Exercise:
Copy out only the span from the line with "The image size is (805, 508)." to the end of the data, both ends kept, word for word.

[Dataset excerpts]
• • • •
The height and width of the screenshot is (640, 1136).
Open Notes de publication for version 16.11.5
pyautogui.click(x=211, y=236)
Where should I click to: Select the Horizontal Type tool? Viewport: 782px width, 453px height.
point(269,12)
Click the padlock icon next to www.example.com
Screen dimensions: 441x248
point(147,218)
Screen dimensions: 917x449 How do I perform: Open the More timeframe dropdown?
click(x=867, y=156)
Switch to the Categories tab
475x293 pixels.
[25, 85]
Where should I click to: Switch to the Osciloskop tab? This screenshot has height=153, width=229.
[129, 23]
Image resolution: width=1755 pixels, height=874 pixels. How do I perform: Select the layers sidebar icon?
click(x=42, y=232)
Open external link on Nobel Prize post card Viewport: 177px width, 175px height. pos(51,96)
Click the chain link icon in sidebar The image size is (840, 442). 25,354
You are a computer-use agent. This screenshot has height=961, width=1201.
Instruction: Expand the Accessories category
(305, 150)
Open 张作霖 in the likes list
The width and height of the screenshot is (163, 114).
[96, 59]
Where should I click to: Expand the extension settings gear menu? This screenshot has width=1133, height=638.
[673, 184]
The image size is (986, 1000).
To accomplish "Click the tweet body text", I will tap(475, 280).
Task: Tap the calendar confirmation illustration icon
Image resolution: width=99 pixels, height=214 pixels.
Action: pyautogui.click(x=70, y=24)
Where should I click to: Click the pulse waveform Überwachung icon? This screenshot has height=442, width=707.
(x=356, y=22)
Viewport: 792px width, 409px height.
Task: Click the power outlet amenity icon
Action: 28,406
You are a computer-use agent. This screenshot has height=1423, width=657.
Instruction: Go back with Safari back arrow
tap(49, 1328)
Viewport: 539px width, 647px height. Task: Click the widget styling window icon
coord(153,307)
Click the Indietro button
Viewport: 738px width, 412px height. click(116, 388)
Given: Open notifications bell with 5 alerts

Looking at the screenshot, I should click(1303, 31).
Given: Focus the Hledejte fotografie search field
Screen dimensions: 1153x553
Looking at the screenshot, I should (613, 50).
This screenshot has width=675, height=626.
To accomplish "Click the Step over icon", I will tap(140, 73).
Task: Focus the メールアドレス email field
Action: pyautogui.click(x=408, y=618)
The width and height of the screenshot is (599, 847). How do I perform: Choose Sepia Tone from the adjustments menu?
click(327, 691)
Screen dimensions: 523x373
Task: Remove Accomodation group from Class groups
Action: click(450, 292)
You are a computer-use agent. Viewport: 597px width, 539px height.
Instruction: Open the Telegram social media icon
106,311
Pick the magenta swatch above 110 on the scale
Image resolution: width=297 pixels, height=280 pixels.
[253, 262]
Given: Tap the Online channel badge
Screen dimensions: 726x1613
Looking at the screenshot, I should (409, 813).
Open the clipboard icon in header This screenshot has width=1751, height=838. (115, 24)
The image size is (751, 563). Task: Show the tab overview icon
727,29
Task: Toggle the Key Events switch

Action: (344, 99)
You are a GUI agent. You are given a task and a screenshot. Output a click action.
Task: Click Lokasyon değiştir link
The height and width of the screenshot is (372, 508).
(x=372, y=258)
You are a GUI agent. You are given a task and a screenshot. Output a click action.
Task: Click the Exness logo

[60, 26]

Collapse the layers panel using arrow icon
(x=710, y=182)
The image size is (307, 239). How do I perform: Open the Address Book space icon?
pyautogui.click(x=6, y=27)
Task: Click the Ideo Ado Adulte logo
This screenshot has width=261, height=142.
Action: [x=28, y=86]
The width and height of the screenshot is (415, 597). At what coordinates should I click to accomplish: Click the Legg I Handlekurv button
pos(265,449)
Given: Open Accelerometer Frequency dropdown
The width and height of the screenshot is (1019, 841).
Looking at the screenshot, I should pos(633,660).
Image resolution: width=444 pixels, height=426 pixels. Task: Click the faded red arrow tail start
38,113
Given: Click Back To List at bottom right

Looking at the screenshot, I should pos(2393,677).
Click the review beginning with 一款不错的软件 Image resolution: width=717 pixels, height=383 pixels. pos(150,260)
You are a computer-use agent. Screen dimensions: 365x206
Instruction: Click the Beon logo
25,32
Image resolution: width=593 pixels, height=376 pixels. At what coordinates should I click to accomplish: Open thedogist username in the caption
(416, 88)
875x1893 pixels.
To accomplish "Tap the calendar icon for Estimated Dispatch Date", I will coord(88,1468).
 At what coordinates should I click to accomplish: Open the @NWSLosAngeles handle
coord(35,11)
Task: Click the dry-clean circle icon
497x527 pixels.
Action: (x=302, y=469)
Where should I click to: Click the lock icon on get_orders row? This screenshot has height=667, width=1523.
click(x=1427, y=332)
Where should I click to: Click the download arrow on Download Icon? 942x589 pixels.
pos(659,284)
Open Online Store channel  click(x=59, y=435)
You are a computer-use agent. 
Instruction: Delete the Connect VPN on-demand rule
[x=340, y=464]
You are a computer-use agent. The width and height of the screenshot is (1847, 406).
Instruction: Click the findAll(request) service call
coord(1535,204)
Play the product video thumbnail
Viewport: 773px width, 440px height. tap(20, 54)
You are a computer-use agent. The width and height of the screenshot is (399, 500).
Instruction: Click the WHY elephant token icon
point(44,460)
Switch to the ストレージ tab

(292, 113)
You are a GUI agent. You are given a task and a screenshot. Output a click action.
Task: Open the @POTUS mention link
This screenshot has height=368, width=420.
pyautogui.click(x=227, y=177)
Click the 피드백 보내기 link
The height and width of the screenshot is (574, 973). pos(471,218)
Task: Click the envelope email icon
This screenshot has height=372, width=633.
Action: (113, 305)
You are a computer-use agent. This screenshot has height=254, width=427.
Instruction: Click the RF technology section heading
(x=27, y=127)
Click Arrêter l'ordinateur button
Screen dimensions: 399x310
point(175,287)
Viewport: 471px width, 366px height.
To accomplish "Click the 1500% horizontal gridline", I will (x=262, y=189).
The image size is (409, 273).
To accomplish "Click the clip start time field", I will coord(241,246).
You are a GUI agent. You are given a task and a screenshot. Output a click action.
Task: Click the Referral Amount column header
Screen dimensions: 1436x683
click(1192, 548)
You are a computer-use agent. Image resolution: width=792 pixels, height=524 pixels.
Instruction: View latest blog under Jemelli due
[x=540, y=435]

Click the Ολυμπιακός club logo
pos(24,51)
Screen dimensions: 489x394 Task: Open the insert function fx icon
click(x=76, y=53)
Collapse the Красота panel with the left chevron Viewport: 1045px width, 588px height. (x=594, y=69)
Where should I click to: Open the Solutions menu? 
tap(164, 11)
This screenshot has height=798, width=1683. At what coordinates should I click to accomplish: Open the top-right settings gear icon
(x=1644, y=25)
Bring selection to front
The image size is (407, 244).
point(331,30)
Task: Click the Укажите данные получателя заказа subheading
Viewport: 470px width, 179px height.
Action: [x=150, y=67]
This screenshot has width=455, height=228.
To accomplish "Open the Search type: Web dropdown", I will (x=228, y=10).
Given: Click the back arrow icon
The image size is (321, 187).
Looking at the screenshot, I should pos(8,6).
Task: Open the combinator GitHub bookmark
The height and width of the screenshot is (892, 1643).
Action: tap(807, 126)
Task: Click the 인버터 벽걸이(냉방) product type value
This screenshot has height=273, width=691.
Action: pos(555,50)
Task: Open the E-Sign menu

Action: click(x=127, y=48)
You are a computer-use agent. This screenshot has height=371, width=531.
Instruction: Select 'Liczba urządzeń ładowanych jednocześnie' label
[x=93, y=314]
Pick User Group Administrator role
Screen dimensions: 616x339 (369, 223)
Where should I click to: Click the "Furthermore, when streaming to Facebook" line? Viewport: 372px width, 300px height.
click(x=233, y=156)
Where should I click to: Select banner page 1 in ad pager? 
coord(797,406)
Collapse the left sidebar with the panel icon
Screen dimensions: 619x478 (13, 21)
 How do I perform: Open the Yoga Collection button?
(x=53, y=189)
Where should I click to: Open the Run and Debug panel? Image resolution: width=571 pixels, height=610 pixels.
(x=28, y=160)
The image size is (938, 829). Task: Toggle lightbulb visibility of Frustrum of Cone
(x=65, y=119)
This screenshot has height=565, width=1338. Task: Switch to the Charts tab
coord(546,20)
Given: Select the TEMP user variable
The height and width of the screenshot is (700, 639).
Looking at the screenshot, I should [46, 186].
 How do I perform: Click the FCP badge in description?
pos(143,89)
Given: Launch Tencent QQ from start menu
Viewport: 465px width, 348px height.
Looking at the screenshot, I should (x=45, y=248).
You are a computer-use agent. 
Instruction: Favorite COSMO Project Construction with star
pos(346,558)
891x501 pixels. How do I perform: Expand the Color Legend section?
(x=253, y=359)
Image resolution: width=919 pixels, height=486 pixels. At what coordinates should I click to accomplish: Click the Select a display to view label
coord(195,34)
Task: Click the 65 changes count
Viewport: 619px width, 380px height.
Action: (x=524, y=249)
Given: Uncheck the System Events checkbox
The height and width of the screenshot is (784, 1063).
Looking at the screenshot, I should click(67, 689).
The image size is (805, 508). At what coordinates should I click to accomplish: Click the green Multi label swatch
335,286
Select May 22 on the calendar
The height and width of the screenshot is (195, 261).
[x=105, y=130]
• • • •
Task solution:
The image size is (805, 508). At what coordinates should I click to accomplish: Click the green Multi label swatch
335,286
Select May 22 on the calendar
The height and width of the screenshot is (195, 261).
[x=105, y=130]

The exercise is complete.